━━━ DATA TO EXAMINE ━━━

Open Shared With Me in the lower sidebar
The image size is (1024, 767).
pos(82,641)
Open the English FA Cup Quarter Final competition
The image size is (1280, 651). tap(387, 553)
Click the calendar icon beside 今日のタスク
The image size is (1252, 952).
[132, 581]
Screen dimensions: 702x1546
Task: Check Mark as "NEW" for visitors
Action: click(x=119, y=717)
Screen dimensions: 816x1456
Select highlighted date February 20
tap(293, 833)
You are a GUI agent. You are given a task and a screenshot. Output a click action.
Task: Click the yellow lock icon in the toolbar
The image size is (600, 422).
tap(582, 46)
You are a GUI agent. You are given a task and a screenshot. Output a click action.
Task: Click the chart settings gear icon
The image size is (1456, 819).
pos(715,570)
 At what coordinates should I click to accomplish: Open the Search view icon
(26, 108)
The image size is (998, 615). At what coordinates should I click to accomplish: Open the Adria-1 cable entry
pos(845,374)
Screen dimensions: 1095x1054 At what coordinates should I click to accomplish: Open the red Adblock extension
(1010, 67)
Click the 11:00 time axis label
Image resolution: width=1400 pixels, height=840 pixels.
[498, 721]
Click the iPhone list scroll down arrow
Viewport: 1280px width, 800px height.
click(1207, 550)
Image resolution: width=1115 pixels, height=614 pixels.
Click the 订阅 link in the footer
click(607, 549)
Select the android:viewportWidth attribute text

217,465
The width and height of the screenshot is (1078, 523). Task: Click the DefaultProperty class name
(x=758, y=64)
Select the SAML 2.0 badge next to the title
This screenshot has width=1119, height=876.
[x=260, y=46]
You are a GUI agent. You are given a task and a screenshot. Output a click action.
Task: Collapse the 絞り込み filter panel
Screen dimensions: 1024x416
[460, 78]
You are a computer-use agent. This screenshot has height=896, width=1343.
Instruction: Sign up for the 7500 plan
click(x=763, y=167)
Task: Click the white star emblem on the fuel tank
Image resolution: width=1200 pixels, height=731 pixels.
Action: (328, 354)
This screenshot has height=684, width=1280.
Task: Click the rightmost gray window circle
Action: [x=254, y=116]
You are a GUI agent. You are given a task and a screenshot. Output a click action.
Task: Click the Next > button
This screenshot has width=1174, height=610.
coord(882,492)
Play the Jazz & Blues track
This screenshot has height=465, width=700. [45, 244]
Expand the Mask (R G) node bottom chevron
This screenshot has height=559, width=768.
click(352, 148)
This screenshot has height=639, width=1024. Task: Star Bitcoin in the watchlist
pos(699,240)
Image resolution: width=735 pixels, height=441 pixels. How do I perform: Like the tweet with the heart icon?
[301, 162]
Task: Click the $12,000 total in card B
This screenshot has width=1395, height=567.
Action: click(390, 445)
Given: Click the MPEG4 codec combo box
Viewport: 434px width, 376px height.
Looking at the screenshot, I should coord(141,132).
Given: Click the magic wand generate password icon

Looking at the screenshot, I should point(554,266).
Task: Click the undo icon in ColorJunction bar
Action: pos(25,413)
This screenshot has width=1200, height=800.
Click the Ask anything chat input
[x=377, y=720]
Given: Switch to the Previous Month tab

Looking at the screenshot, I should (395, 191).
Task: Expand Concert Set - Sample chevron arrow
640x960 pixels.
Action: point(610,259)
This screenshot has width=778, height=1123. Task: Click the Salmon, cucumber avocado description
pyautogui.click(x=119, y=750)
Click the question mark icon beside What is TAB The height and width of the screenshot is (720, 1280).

━━━

- EXERCISE GOAL -
Without any alteration, retype all of the material above.

- REPLY TO THE EXERCISE -
Open Shared With Me in the lower sidebar
The image size is (1024, 767).
pos(82,641)
Open the English FA Cup Quarter Final competition
The image size is (1280, 651). tap(387, 553)
Click the calendar icon beside 今日のタスク
The image size is (1252, 952).
[132, 581]
Screen dimensions: 702x1546
Task: Check Mark as "NEW" for visitors
Action: click(x=119, y=717)
Screen dimensions: 816x1456
Select highlighted date February 20
tap(293, 833)
You are a GUI agent. You are given a task and a screenshot. Output a click action.
Task: Click the yellow lock icon in the toolbar
The image size is (600, 422).
tap(582, 46)
You are a GUI agent. You are given a task and a screenshot. Output a click action.
Task: Click the chart settings gear icon
The image size is (1456, 819).
pos(715,570)
 At what coordinates should I click to accomplish: Open the Search view icon
(26, 108)
The image size is (998, 615). At what coordinates should I click to accomplish: Open the Adria-1 cable entry
pos(845,374)
Screen dimensions: 1095x1054 At what coordinates should I click to accomplish: Open the red Adblock extension
(1010, 67)
Click the 11:00 time axis label
Image resolution: width=1400 pixels, height=840 pixels.
[498, 721]
Click the iPhone list scroll down arrow
Viewport: 1280px width, 800px height.
click(1207, 550)
Image resolution: width=1115 pixels, height=614 pixels.
Click the 订阅 link in the footer
click(607, 549)
Select the android:viewportWidth attribute text

217,465
The width and height of the screenshot is (1078, 523). Task: Click the DefaultProperty class name
(x=758, y=64)
Select the SAML 2.0 badge next to the title
This screenshot has width=1119, height=876.
[x=260, y=46]
You are a GUI agent. You are given a task and a screenshot. Output a click action.
Task: Collapse the 絞り込み filter panel
Screen dimensions: 1024x416
[460, 78]
You are a computer-use agent. This screenshot has height=896, width=1343.
Instruction: Sign up for the 7500 plan
click(x=763, y=167)
Task: Click the white star emblem on the fuel tank
Image resolution: width=1200 pixels, height=731 pixels.
Action: (328, 354)
This screenshot has height=684, width=1280.
Task: Click the rightmost gray window circle
Action: [x=254, y=116]
You are a GUI agent. You are given a task and a screenshot. Output a click action.
Task: Click the Next > button
This screenshot has width=1174, height=610.
coord(882,492)
Play the Jazz & Blues track
This screenshot has height=465, width=700. [45, 244]
Expand the Mask (R G) node bottom chevron
This screenshot has height=559, width=768.
click(352, 148)
This screenshot has height=639, width=1024. Task: Star Bitcoin in the watchlist
pos(699,240)
Image resolution: width=735 pixels, height=441 pixels. How do I perform: Like the tweet with the heart icon?
[301, 162]
Task: Click the $12,000 total in card B
This screenshot has width=1395, height=567.
Action: click(390, 445)
Given: Click the MPEG4 codec combo box
Viewport: 434px width, 376px height.
Looking at the screenshot, I should coord(141,132).
Given: Click the magic wand generate password icon

Looking at the screenshot, I should point(554,266).
Task: Click the undo icon in ColorJunction bar
Action: pos(25,413)
This screenshot has width=1200, height=800.
Click the Ask anything chat input
[x=377, y=720]
Given: Switch to the Previous Month tab

Looking at the screenshot, I should (395, 191).
Task: Expand Concert Set - Sample chevron arrow
640x960 pixels.
Action: point(610,259)
This screenshot has width=778, height=1123. Task: Click the Salmon, cucumber avocado description
pyautogui.click(x=119, y=750)
Click the question mark icon beside What is TAB The height and width of the screenshot is (720, 1280).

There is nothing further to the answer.